At the heart of the workflow engine lies the
    WorkflowComponent. A workflow component represents
    a part of a generator process. Such parts are typically model parsers,
    model validators, model transformers and code generators. MWE ships with
    different workflow components which should be used where suitable, but you
    can also implement your own.
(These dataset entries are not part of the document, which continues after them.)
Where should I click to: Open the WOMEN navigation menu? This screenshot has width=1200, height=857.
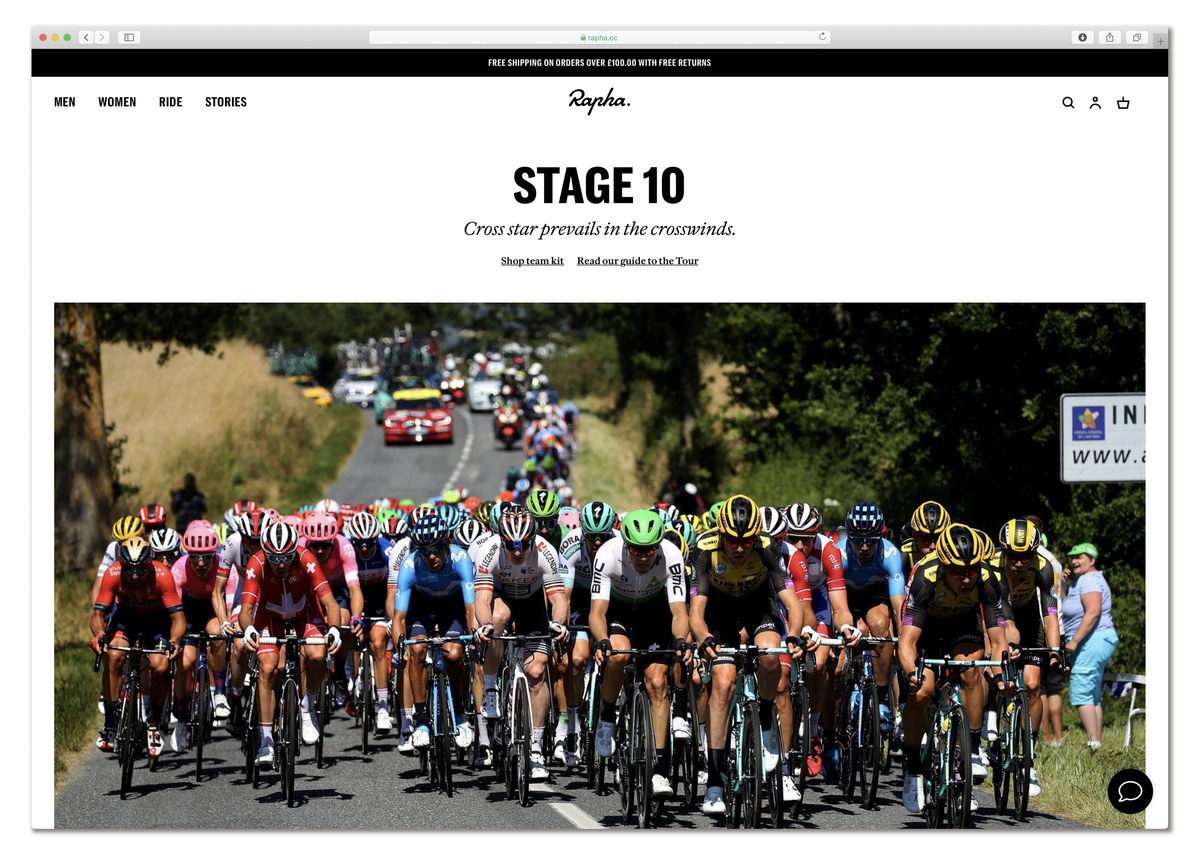(x=117, y=102)
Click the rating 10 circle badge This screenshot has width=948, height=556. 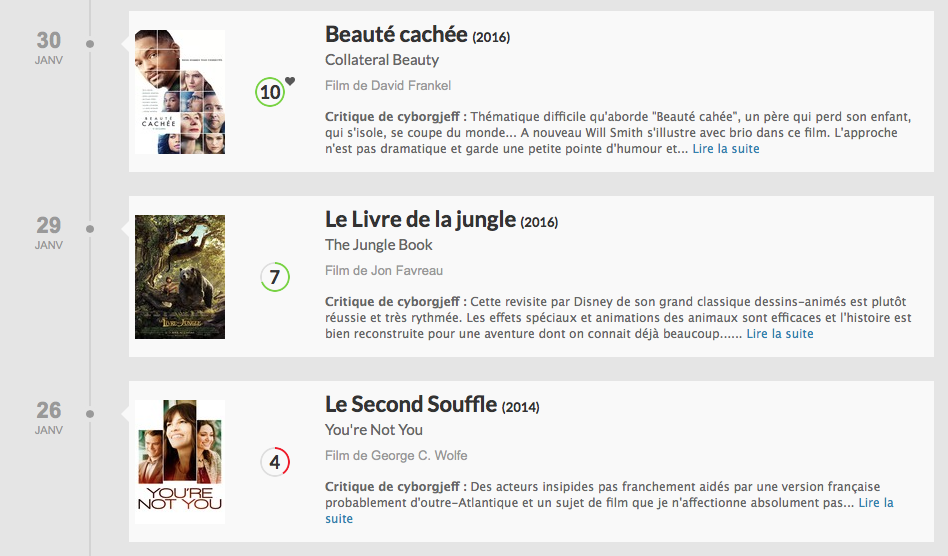(x=270, y=92)
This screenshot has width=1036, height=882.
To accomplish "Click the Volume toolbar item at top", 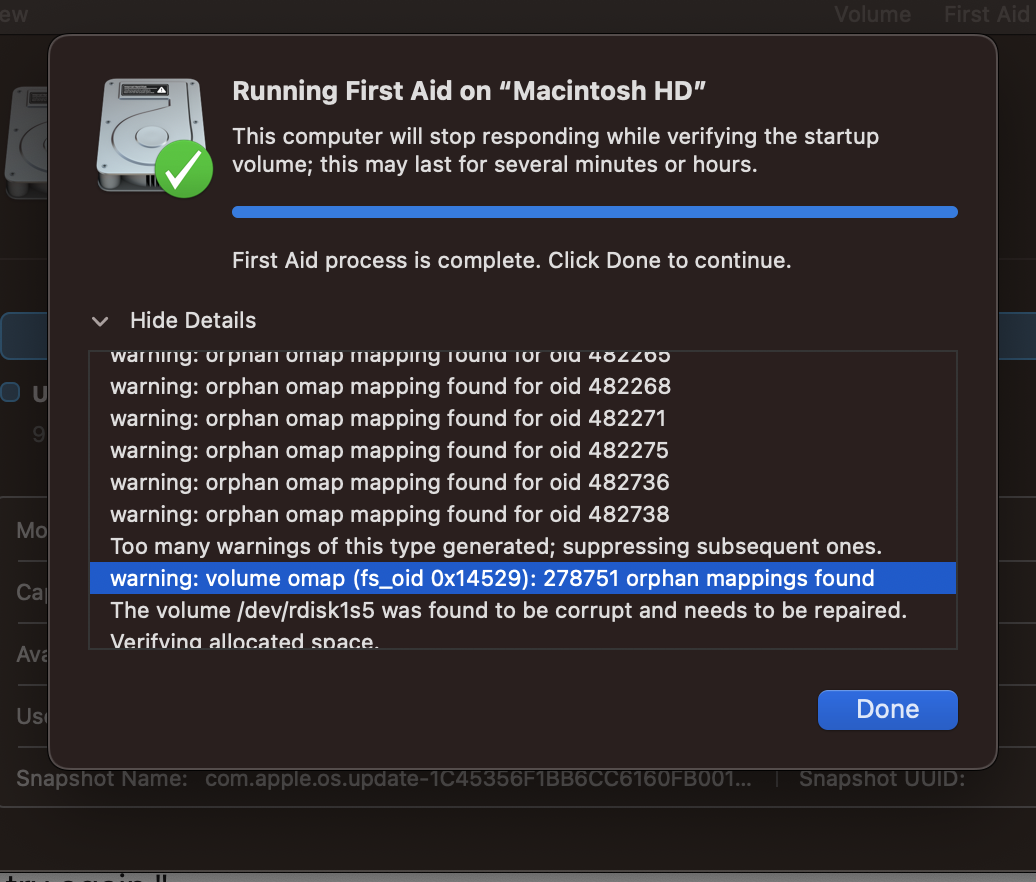I will click(872, 14).
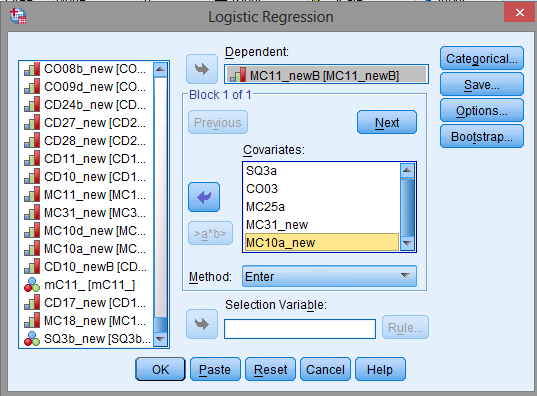Click the variable list scroll-down arrow
This screenshot has width=537, height=396.
[x=160, y=339]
The only thing you have to do is to implement
    the
    org.eclipse.emf.mwe.core.WorkflowComponent
    interface:
public interface WorkflowComponent {
	/**
	 * @param ctx
	 * 		current workflow context
	 * @param monitor
	 * 		implementors should provide some feedback about the progress
	 * 		using this monitor
	 * @param issues
	 */
	public void invoke(WorkflowContext ctx, ProgressMonitor monitor, Issues issues);
	/**
	 * Is called by the container after configuration so the
	 * component can validate the configuration before invocation.
	 *
	 * @param issues -
	 * implementors should report configuration issues to this.
	 */
	 public void checkConfiguration(Issues issues);
}
The invoke() operation performs the actual
    work of the component. checkConfiguration is used
    to check whether the component is configured correctly before the workflow
    starts. More on these two operations later.
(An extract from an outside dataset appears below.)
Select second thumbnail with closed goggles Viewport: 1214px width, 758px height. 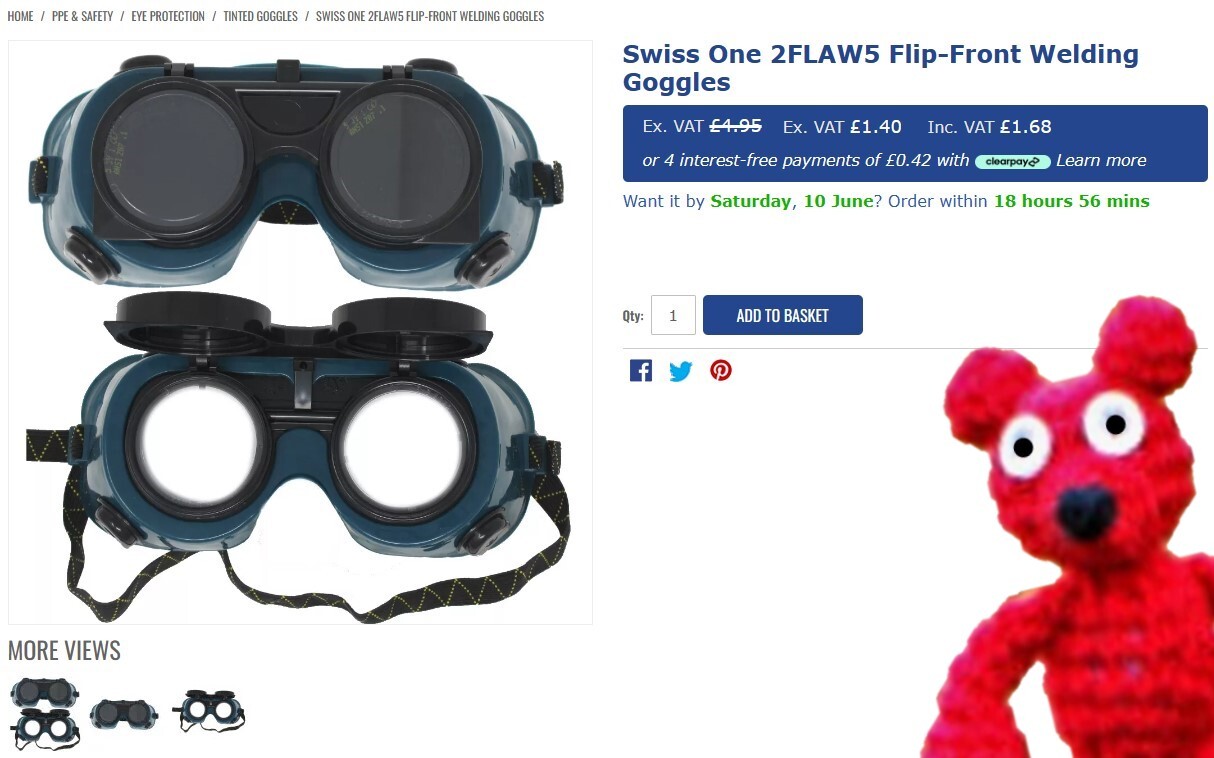pyautogui.click(x=124, y=713)
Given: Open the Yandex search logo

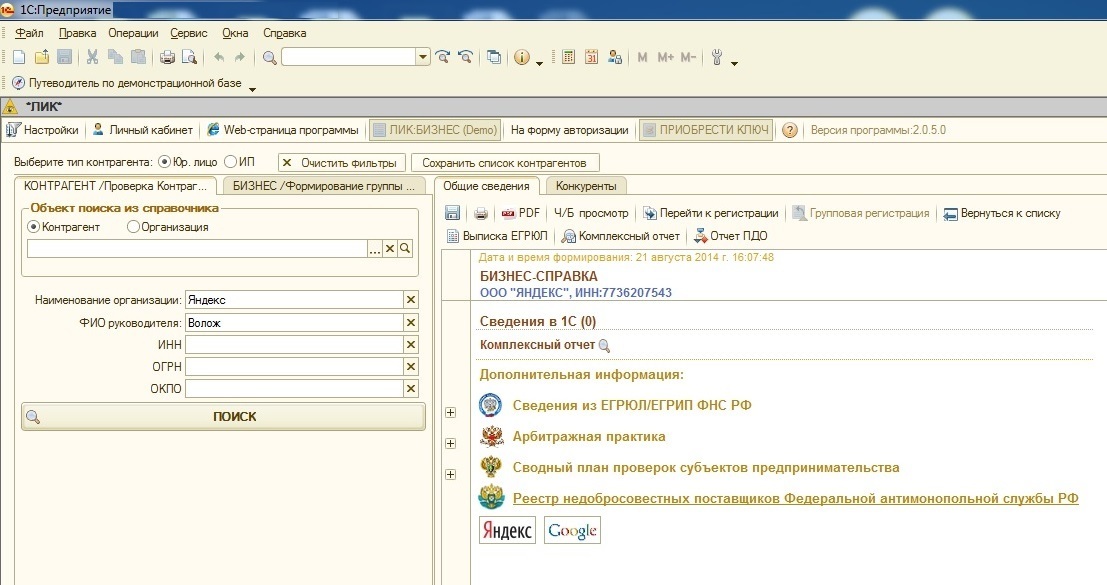Looking at the screenshot, I should click(507, 530).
A workflow description consists of a list of configured WorkflowComponents. Here is an example:
<workflow> <component class="my.first.WorkflowComponent"> <aProp value="test"/> </component> <component class="my.second.WorkflowComponent"> <anotherProp value="test2"/> </component> <component class="my.third.WorkflowComponent"> <prop value="test"/> </component> </workflow>
The workflow shown above consists of three different workflow components. The order of the declaration is important! The workflow engine will execute the components in the specified order. To allow the workflow engine to instantiate the workflow component classes, WorkflowComponent implementations must have a default constructor.
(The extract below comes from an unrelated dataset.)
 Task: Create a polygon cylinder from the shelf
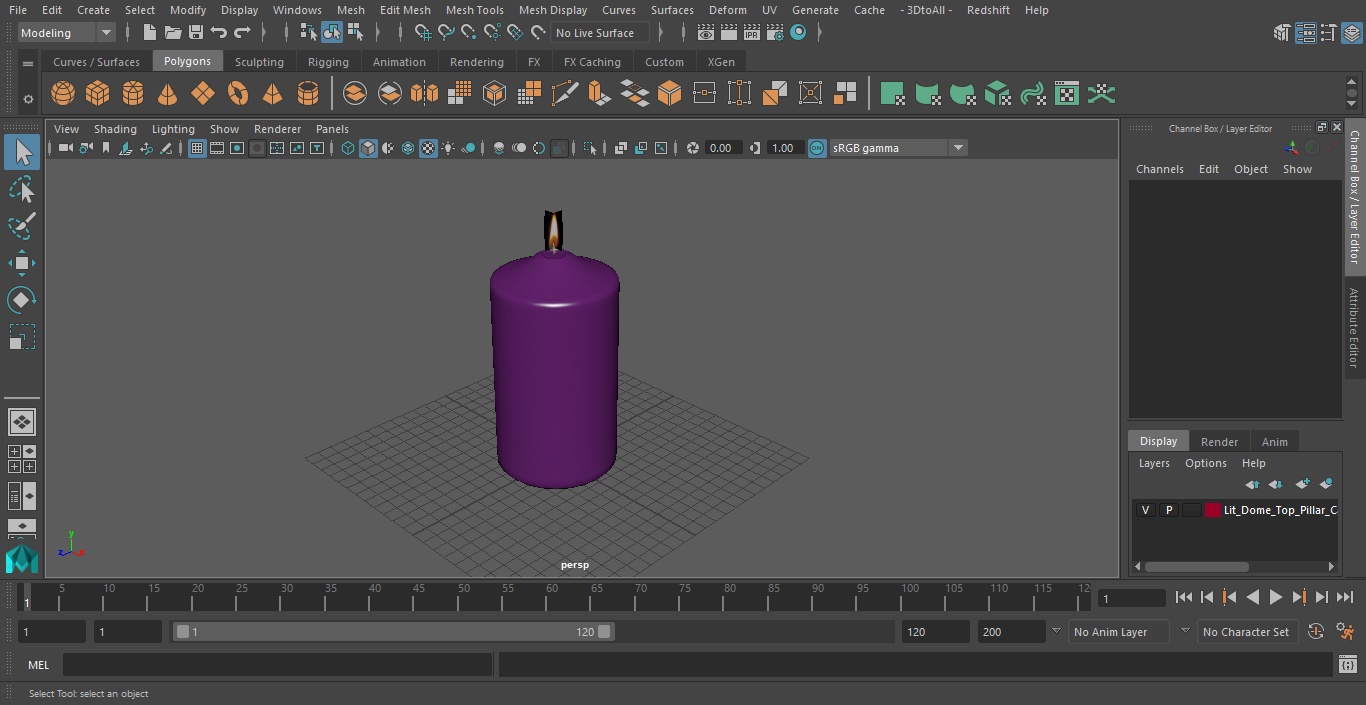pyautogui.click(x=133, y=94)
A workflow is just a composite implementation of the
      WorkflowComponent interface. The
      invoke and
      checkConfiguration methods delegate to the
      contained workflow components.
The Workflow class declares an
      addComponent() method:
public void addComponent(WorkflowComponent comp)</para>
which is used by the workflow factory in order to wire up a workflow (see next section Workflow Configuration ).
If you want your workflow components to have an ID (so that you
      can recognize its output in the log) you have to implement the interface
      WorkflowComponentWithID and the
      setID() and getID()
      operations. Alternatively, you can also extend the base class
      AbstractWorkflowComponent, which handles the ID
      setter/getter for you.
There is another base class for workflow components called
      AbstractWorkflowComponent2. Its main feature is,
      that it has a property called skipOnErrors. If set
      to true, it will not execute if the workflow issues
      collection contains errors. This is convenient, if you want to be able
      to skip code generation when the preceding model verification finds
      errors. Note that instead of implementing
      invoke(...) and
      checkConfiguration(...), subclasses of
      AbstractWorkflowComponent2 have to implement
      invokeInternal(...) and
      checkConfigurationInternal(...). This is
      necessary to allow the framework to intercept the invocation and stop it
      when there are errors in the workflow.